Je colle ici ce que j'ai posté dans le
topic genevois ; à la limite du HS mais pas si loin du
topic discographique, en fait, puisque cela doit être diffusion à la radio
!
Au sujet des Vêpres siciliennes au GTG. Un compte-rendu ici :
http://www.forumopera.com/index.php?mact=News,cntnt01,detail,0&cntnt01articleid=2583&cntnt01origid=57&cntnt01lang=fr_FR&cntnt01returnid=54
Je ne suis pas sûr d'avoir assisté à la même production.
Comme pour la
Donna del Lago (moins tant d'ailleurs que pour la Veuve, en décembre) je salue la force de proposition que représente la mise en scène de
Loy. Comme pour ces deux productions l'assistance était partagée voire franchement hostile (huées, commentaires ; tout cela très attendu, autant que la mise en scène, si j'ose dire voire "folklorique"). Aucun tension vers une quelconque esthétique, ici, mais bien la recherche d'une crudité des images (la guerre, c'est moche !) ; complaisant à sa façon mais dans une volonté affichée de débarasser l'oeuvre d'oripeaux encombrants (inutiles, même, d'une certaine manière). Une tentative d'
aggiornamento qui joue à la fois le jeu de la tradition (il aurait été facile, dans ce contexte, de couper un ballet par ailleurs diablement bien utilisé à mon goût) pour mieux s'en jouer, justement (quelques tutus, quelques costumes "d'époque", à l'image des poncifs réutilisés/décalés dans la
Donna). Je parlais du ballet : il me semble que chercher à superposer un état antérieur (rêvé ? Folâtre, en tout cas) à l'action, qui introduit l'humour dans une narration naturellement pompeuse, comme un conte (comme, aussi, l'intermède/irruption de/dans la vie de trois écoliers) n'est ni totalement gartuite, ni parfaitement inutile.
Au-delà de ça, je reproche un moindre intérêt envers les chanteurs/acteurs (à la différence des deux productions précédentes de Loy, à Genève) et des idées dont on peine à saisir le sens.
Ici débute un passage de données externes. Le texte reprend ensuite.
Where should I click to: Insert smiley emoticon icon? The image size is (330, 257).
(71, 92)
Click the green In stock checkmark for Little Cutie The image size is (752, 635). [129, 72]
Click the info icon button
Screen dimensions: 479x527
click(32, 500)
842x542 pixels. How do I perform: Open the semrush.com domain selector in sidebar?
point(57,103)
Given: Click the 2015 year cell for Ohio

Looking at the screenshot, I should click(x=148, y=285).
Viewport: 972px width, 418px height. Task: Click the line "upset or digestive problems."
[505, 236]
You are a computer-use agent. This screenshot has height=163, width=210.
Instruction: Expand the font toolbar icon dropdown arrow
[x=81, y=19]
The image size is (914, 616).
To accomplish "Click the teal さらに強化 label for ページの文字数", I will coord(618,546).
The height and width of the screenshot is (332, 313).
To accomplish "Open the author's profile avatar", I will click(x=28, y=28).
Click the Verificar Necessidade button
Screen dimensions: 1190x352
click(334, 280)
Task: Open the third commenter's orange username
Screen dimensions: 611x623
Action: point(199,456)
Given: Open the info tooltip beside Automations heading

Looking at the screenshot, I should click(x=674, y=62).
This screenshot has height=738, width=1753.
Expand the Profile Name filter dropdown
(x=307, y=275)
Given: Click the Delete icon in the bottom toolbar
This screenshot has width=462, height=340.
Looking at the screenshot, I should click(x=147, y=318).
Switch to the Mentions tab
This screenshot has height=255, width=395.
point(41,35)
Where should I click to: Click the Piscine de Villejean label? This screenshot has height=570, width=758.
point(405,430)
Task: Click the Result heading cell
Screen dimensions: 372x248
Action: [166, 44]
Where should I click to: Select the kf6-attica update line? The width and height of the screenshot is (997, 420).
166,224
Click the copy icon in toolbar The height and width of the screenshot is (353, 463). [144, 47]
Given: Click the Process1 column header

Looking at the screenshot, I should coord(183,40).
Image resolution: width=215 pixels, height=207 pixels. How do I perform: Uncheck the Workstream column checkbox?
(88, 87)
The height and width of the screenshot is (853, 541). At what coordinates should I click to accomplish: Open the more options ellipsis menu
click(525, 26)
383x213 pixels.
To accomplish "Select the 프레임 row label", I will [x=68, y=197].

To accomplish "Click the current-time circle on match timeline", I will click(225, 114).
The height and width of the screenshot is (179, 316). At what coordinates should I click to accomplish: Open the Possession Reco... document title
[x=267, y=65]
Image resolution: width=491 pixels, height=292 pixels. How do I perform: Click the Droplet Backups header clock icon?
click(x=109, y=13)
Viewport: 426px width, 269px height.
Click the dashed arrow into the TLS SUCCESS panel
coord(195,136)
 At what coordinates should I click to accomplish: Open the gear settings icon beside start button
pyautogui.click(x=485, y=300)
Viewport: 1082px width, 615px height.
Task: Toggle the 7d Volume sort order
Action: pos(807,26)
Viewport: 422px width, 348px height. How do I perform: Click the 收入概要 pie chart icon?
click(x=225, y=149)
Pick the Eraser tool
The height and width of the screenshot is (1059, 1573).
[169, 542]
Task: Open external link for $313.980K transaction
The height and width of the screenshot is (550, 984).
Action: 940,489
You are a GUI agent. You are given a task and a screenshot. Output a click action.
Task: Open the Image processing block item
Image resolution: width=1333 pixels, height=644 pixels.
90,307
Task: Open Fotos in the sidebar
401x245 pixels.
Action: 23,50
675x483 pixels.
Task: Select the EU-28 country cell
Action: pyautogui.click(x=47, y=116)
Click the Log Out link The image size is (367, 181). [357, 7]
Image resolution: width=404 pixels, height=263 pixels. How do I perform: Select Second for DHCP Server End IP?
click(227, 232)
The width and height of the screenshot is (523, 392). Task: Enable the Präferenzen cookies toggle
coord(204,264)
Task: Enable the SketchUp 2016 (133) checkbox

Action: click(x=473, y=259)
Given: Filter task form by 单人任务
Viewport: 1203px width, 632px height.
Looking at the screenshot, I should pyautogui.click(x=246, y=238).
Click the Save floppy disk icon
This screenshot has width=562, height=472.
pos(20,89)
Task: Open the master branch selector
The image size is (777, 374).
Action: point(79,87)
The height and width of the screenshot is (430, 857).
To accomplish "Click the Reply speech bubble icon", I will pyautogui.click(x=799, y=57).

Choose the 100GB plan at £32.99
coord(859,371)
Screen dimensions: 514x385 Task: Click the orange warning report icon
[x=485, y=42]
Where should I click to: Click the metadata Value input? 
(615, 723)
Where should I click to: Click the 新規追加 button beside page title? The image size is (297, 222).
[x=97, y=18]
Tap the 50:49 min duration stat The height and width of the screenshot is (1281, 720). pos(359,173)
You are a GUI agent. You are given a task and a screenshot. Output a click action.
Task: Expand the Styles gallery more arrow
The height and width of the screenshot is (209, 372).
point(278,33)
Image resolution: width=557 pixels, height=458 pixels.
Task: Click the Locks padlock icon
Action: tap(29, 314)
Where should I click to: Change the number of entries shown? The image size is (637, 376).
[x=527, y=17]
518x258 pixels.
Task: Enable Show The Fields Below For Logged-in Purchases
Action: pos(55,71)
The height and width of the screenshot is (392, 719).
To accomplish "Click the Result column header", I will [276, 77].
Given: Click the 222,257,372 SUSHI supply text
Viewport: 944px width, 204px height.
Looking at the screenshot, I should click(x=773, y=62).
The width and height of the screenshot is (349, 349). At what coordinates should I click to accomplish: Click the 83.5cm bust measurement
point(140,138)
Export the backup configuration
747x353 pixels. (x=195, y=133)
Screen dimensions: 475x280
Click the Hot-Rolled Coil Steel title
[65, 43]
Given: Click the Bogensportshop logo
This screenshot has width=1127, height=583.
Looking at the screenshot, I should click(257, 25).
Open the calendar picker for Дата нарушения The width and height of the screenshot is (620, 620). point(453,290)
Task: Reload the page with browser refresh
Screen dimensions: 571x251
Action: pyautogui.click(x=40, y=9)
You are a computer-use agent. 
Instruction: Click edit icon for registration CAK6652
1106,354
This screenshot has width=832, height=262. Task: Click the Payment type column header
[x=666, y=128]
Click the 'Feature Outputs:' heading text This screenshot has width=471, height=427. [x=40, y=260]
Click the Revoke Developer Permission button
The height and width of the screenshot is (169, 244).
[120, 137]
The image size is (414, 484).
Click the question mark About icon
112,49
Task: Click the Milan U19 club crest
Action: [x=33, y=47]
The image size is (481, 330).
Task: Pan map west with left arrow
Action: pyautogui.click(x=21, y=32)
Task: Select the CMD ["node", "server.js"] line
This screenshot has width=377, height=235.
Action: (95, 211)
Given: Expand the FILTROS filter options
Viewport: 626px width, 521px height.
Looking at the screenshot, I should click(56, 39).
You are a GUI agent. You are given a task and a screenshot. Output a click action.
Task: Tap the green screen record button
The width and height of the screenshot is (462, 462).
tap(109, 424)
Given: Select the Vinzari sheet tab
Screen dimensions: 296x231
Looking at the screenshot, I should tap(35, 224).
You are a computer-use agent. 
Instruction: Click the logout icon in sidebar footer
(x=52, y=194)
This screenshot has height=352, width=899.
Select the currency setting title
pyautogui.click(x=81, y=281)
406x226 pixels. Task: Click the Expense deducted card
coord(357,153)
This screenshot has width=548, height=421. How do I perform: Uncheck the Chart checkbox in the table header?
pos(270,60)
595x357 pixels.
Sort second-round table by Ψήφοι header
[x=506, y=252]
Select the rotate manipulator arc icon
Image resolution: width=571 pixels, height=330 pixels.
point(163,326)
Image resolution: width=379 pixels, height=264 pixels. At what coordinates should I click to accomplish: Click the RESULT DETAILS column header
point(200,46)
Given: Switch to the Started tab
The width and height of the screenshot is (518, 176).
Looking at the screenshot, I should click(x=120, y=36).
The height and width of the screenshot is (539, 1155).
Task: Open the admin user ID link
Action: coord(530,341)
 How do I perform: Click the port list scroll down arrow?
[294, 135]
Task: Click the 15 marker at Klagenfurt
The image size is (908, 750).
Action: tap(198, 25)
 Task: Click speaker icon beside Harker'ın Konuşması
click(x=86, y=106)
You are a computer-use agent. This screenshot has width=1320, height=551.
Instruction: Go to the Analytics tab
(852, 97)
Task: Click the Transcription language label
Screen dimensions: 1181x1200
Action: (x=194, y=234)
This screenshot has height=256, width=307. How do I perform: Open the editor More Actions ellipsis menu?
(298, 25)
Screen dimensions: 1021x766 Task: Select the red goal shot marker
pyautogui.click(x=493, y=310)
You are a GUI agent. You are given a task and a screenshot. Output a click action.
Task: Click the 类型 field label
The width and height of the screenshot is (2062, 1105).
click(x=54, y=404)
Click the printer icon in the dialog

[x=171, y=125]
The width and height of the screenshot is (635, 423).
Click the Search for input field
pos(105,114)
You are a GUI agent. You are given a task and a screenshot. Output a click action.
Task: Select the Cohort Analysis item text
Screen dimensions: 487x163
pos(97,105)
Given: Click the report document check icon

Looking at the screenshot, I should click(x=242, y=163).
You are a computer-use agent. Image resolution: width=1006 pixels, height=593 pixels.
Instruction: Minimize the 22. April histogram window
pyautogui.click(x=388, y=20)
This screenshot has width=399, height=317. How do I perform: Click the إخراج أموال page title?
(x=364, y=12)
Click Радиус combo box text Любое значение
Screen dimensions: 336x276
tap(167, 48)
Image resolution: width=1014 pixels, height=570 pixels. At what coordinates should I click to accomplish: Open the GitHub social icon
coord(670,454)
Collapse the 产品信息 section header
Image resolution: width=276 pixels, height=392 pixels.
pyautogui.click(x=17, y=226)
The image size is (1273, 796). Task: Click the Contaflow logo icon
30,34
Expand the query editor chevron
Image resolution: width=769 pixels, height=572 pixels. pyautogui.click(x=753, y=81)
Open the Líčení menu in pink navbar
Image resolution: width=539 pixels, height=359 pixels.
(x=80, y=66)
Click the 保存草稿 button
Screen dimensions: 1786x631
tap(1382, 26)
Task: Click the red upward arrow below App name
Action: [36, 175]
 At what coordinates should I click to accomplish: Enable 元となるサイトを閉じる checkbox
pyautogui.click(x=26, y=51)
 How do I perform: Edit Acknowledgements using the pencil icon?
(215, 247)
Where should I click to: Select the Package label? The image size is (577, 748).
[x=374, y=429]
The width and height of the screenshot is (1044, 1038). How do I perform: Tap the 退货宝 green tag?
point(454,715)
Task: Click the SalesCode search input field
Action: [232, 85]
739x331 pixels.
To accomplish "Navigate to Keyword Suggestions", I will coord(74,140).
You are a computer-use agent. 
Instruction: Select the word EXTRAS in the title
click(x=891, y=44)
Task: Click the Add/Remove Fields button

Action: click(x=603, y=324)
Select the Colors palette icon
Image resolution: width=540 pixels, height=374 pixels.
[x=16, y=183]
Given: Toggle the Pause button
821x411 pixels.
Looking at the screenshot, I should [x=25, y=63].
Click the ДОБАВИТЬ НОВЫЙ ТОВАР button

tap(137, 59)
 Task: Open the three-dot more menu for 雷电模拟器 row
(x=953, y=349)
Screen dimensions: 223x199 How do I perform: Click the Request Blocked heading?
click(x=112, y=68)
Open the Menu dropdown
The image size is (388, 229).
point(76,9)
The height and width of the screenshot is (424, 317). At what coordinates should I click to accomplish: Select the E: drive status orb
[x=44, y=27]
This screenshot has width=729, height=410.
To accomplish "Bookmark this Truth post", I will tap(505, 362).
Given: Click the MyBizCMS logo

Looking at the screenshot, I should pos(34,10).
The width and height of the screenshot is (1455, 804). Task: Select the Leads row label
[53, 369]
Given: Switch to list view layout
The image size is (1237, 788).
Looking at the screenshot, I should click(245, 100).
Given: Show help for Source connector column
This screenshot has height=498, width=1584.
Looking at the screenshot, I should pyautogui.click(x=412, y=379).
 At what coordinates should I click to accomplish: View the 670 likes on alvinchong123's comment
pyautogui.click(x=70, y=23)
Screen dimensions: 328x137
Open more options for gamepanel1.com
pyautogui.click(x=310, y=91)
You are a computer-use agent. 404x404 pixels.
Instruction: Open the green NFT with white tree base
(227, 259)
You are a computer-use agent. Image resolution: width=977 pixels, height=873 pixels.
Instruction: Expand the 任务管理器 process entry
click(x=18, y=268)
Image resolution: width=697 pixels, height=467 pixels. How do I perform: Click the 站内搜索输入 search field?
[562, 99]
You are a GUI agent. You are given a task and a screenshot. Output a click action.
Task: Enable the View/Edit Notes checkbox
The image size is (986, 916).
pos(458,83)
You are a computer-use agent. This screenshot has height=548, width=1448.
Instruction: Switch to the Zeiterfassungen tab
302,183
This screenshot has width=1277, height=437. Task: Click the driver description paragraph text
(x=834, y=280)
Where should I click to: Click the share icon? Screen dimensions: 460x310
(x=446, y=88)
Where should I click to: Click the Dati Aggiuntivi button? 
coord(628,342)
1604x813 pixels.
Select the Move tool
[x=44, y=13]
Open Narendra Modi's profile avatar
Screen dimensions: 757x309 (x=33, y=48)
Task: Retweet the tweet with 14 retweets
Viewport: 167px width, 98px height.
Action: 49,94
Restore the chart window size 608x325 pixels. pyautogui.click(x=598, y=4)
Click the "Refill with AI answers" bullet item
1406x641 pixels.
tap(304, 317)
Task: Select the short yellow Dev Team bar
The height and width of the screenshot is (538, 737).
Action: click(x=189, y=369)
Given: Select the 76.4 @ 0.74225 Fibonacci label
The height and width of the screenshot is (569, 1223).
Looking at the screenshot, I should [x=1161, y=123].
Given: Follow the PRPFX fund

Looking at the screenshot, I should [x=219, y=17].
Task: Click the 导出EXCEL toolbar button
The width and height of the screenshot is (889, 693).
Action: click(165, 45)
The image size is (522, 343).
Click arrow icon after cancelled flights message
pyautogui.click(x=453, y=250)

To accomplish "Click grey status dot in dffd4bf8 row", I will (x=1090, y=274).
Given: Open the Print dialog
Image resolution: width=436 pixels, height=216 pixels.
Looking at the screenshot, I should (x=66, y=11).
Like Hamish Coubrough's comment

C'est sans doute la trace ultime de l'échec du metteur en scène, malgré un positionnement que je trouve, moi, à la fois intelligent et courageux (en dépit de la gratuité du déplacement de l'ouverture entre l'acte I et II, lequel dispose, déjà, d'une introduction orchestrale importante).
Quant à la musique, j'avoue une assez grande déception.
Habitué de la version italienne, j'avoue avoir trouvé la version française (pourtant
princeps, si j'ose dire) maladroite, verbeuse voire franchement longue. L'action était pourtant plutôt bien menée/amenée par la direction d'
Abel, vive, colorée (les instruments solistes) et très intelligente dans la gestion des
climax et d'une intimité d'autant plus significative au milieu des grands épisodes épiques ("Courage" au I, par exemple).
Il me semble, par contre, que le GTG a été incapable de réunir une distribution réellement apte à transformer l'essai du retour au français. D'abord parce que la langue elle-même est très rudement malmenée, allant du correct (Montfort) à l'exotique (Hélène, Procida) voire à un
volapük indigne (Henri qui écrète tout ce qui ressemble à une dentale). Henri (
Fernando Portinari), justement, me semble être la pire voix de la soirée, engorgée, distordue, lestée d'un vibrato important et d'une justesse aléatoire (le tiers supérieur de la voix, ici très sollicité) ; les demi-teintes sont très approximatives, le personnage falot pour ne pas dire pénible. Un cran au-dessus, le Procida de
Balint Szabo ; le timbre en lui-même est sympathique mais le chanteur parvient à chanter quasiment tout son air "Et toi, Palerme" quelque part au-dessus ou en-dessous des notes écrites (et paraît s'en excuser au rideau final). Le reste est à l'avenant et l'écoute est, d'emblée déconcertée et le personnage perdu, pour moi. Hélène (
Malin Byström entendue, naguère dans
Cosi à Lyon) est le caractère le mieux dessiné du plateau. Et, si la chanteuse affiche un aigu crâne, la tessiture de falcon dans laquelle est écrit le rôle d'Hélène la met souvent dans une position manifestement inconfortable (
medium détimbré, grave étouffé, etc. ; elle vient, par ailleurs, de faire Mathilde avec Pappano) ; en-dehors d'une entrée assez phénoménale ("Courage") et d'un dernier acte bien mené, les moments clés de la partition airs au IV et au V, duo du IV et "De Profundis" passent sans susciter l'émotion ni l'adhésion. Finalement c'est le Montfort de
Tassis Christoyannis qui satisfait le plus ; beau caractère, présence réelle. Mais la voix, en-deçà des caractéristiques du baryton-Verdi et sans l'empreinte qui fait les belles clés de fa françaises (la voix plie dans l'effort et pâlit devant les enjeux de son air au III) déçoit légèrement. La ligne reste, cependant, la plus musicale de la soirée et l'artiste, le plus finement musicien du plateau.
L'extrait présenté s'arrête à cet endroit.